### Directions
Reproduce the part of the essay on how life experience shapes writing between "These are the" and "the ULTIMATE mistake.", inclusive, word for word.

### Extract

# # # #

In the early morning, my life’s experiences shape my paragraphs
One of the great things about being an author is that every experience—all of life—informs one’s writing. From my childhood on a large dairy farm in Wisconsin to my decades as an emergency room physician in Florida, in one way or another, it all ends up on the page.
It’s autumn now, and I remember the chilly autumn dawns of my youth, when (as I would throughout the year) I would venture out to milk the cows. I learned discipline from this, and to this day it’s my custom to arise at 4:30. This is my preferred time to write.
When I began my college education, my discipline grew to meet the challenges of earning a degree. Schooling involves books, and I think many other authors would agree that no single activity improves writing more than reading.
As I pursued various degrees in the sciences, I experienced firsthand the functions of countless ecosystems, from the microscopic to the vast. The human body is an ecosystem within which exist many other eco-subsystems. In my novel ULTIMATE ERROR, the focus is on marine ecosystems and how they’re affected by oil spills and oil spill clean-ups.
My Ph.D. is in membrane physiology. Here are the physics within those microscopic ecosystems. The interconnectedness of things is a theme in my work.
In ULTIMATE ERROR, we witness not only the petroleum killing myriad marine species, but also man’s greed putting the destructive process into motion.
The emergency room, where I’ve worked for 30 years, is an ecosystem of a different kind. The patient is at the center of a system which includes information, medical implements and devices, drugs and fluids, maintenance staff, nurses and, of course, physicians. Flexibility is a key characteristic, allowing for quick adaptation in a rapidly changing environment.
Our oceans, lakes, and streams are the cradle of life on Earth. Too often, we compartmentalize even great disasters such as oil spills in aquatic environments. With the “help” of the oil industry, we focus on the surface. The truth is that there are billions of organisms adversely affected in these disasters. The water itself and all plant and animal life, micro and macro, are damaged.
These are the experiences and facts that inform my writing. Everything is interconnected. As a practicing physician, I see the connection between body and mind. One’s thoughts shape one’s life. Interpersonal relationships can bring great joy and/or great pain. The actions or inactions of governments affect the people. This is precisely why peace and consideration of the “other” must always be of the highest importance.
With the interconnectedness of life always at top of mind, we may go about enjoying our lives without lessening the joys of our fellows.
My upcoming novel, ULTIMATE ERROR, is about an oil spill in a sensitive, natural ecosystem. The chemistry and the physics of the disaster are important, but only the human factor can cause the ULTIMATE mistake.

# # # #

### Supplied information
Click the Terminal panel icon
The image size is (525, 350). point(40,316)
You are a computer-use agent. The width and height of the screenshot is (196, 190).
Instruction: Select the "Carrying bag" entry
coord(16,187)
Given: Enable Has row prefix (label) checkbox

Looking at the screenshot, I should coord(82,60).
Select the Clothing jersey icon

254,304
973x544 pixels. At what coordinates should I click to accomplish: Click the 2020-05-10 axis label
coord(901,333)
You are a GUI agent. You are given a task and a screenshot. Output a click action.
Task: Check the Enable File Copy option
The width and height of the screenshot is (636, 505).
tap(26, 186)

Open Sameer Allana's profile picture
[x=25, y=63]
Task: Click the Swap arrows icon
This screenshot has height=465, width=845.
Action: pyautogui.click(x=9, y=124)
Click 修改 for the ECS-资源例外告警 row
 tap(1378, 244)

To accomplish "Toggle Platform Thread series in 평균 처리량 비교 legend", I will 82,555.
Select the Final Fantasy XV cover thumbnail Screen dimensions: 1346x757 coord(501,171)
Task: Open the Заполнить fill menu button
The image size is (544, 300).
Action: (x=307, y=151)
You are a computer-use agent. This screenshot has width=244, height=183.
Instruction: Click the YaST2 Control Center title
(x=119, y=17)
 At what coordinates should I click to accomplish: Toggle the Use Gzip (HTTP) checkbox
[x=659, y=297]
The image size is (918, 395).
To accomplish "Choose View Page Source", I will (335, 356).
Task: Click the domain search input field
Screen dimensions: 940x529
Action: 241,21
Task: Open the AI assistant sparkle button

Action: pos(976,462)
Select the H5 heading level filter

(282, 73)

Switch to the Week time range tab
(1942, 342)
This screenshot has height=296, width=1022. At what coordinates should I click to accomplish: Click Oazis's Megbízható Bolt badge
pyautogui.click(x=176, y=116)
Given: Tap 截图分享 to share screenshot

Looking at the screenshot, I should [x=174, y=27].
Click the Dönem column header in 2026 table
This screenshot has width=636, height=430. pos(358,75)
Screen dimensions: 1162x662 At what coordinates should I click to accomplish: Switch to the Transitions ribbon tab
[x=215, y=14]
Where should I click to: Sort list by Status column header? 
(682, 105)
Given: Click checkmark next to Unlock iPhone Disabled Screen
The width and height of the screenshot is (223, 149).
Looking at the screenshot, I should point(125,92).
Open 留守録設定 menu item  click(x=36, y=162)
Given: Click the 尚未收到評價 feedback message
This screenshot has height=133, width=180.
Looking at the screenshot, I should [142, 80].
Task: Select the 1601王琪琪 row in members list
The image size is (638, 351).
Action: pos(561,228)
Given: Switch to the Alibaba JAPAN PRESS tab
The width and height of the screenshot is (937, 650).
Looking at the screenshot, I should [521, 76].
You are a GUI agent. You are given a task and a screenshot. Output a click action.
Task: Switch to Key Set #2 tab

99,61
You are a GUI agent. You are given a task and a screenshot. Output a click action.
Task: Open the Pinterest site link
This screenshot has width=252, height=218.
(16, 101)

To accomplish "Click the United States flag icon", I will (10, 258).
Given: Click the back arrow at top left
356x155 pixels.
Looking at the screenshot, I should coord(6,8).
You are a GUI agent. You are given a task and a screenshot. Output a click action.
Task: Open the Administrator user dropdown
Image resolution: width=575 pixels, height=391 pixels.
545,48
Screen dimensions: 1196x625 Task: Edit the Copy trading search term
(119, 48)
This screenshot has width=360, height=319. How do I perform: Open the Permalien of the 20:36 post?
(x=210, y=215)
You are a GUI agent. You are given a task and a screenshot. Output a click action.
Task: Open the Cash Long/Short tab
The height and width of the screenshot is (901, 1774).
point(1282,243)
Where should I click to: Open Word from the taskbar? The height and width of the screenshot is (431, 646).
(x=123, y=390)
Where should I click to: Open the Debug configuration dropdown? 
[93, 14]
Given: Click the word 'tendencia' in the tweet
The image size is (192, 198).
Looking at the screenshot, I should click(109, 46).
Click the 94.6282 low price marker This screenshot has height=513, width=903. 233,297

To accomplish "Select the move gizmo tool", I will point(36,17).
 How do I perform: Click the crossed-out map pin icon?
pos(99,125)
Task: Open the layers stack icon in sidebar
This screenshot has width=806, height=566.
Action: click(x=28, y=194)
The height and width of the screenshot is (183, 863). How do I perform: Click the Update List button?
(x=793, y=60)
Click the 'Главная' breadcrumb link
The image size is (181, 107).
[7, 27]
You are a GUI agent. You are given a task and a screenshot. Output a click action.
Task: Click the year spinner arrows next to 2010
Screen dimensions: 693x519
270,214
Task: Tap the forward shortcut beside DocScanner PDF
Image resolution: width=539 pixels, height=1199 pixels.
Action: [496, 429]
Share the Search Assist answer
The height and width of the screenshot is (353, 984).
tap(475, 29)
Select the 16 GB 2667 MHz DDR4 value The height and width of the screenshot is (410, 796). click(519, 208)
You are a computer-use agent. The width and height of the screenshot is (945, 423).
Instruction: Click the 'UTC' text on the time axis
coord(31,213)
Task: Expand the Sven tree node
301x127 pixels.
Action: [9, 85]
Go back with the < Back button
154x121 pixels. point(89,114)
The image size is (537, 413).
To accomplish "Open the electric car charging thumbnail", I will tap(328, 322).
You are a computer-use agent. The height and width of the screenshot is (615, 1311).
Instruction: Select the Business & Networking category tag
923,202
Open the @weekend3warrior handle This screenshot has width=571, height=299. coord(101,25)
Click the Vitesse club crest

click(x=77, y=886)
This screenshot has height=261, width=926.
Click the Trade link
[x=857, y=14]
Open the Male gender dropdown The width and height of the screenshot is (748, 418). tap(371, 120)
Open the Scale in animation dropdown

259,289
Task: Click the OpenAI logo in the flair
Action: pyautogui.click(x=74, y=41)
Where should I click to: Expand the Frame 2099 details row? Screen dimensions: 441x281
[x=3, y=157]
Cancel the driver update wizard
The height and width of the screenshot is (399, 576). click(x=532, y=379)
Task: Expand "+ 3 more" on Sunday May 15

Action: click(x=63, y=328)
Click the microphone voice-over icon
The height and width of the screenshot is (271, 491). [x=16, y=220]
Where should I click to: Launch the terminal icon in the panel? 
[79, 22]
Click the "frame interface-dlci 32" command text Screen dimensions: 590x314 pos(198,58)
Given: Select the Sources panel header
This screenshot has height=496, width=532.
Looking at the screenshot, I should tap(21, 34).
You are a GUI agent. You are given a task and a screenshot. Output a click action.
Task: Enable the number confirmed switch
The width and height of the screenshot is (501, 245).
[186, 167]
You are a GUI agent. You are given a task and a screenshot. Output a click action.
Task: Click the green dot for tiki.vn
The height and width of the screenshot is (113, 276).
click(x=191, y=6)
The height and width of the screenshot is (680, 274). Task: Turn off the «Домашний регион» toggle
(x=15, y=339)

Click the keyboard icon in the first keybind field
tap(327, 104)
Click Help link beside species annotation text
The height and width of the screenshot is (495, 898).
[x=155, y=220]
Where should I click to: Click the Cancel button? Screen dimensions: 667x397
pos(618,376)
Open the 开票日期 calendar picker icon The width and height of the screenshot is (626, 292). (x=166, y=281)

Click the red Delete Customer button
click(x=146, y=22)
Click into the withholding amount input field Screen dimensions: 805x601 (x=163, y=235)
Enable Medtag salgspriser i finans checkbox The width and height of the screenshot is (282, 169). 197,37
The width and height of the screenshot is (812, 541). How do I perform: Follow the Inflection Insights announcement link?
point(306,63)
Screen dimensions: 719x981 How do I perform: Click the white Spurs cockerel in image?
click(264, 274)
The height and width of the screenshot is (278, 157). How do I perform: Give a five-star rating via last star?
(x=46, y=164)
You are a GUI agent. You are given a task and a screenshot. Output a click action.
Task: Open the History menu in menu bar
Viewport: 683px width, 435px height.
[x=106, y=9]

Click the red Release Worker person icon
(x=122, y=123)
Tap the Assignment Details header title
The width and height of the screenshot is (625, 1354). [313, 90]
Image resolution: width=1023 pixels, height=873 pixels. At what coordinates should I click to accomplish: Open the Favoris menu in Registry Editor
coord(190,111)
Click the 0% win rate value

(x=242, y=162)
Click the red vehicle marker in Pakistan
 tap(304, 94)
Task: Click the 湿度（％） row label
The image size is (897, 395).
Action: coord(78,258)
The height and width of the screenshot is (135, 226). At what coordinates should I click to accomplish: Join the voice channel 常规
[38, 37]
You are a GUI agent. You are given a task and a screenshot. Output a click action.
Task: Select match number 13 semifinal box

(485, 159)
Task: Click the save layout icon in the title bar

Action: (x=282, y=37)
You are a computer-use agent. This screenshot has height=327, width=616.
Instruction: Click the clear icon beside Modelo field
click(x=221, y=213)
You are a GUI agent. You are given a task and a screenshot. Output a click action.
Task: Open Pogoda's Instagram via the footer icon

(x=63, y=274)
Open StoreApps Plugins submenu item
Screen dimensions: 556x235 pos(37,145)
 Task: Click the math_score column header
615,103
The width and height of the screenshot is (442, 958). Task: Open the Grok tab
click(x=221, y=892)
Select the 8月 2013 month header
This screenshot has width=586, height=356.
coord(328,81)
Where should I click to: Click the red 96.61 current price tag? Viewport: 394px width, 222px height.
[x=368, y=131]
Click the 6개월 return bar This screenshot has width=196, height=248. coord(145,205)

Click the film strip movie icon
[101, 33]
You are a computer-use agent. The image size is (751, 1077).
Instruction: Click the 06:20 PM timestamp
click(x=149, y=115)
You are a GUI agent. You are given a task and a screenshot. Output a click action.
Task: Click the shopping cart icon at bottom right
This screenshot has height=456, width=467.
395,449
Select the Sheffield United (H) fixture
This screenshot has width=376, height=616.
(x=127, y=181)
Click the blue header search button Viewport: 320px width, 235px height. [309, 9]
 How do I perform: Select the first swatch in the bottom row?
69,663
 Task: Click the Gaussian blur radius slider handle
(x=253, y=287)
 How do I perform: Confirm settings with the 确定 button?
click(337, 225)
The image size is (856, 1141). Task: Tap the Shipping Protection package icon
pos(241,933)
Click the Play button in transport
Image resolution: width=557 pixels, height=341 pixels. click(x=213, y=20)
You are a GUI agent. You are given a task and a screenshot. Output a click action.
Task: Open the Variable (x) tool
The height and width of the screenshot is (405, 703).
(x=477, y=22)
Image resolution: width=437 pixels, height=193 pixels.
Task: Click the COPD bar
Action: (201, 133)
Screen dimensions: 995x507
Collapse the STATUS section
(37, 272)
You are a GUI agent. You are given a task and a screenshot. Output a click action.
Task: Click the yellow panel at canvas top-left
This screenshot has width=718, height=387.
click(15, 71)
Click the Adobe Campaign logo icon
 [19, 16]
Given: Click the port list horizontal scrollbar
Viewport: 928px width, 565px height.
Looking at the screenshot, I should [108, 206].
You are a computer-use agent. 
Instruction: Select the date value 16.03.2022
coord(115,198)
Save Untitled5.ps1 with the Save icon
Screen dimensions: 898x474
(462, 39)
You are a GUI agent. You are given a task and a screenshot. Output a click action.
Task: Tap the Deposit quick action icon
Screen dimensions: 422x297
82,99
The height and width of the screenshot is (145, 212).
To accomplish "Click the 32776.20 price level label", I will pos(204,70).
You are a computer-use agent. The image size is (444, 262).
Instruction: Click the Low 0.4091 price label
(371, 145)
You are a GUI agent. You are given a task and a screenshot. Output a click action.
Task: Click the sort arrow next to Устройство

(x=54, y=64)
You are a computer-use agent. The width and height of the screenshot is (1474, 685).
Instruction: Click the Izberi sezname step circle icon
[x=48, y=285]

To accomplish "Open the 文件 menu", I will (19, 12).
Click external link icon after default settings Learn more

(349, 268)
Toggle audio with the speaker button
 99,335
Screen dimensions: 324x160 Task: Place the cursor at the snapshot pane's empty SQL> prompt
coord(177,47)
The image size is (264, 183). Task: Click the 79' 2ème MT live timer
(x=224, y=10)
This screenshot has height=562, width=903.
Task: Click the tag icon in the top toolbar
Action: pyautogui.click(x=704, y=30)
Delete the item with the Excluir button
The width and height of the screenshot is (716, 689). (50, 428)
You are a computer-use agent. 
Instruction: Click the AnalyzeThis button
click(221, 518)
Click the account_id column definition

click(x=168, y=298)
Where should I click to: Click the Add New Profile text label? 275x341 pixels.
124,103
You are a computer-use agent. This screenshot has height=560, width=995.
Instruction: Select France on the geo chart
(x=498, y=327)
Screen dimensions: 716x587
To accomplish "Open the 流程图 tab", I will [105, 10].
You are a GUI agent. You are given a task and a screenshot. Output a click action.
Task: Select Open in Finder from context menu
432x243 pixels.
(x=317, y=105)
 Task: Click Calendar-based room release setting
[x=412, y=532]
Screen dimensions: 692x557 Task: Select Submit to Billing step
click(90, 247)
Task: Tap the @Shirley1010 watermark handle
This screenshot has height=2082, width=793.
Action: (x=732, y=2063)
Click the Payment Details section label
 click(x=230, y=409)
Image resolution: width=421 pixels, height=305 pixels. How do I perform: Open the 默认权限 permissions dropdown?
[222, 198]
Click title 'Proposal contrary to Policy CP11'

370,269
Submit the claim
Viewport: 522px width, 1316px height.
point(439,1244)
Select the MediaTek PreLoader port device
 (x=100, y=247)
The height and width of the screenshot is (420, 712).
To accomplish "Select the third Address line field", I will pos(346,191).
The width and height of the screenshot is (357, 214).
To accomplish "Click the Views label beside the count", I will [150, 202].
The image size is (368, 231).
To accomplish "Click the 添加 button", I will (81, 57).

# # # #

### Output below
These are the experiences and facts that inform my writing. Everything is interconnected. As a practicing physician, I see the connection between body and mind. One’s thoughts shape one’s life. Interpersonal relationships can bring great joy and/or great pain. The actions or inactions of governments affect the people. This is precisely why peace and consideration of the “other” must always be of the highest importance.
With the interconnectedness of life always at top of mind, we may go about enjoying our lives without lessening the joys of our fellows.
My upcoming novel, ULTIMATE ERROR, is about an oil spill in a sensitive, natural ecosystem. The chemistry and the physics of the disaster are important, but only the human factor can cause the ULTIMATE mistake.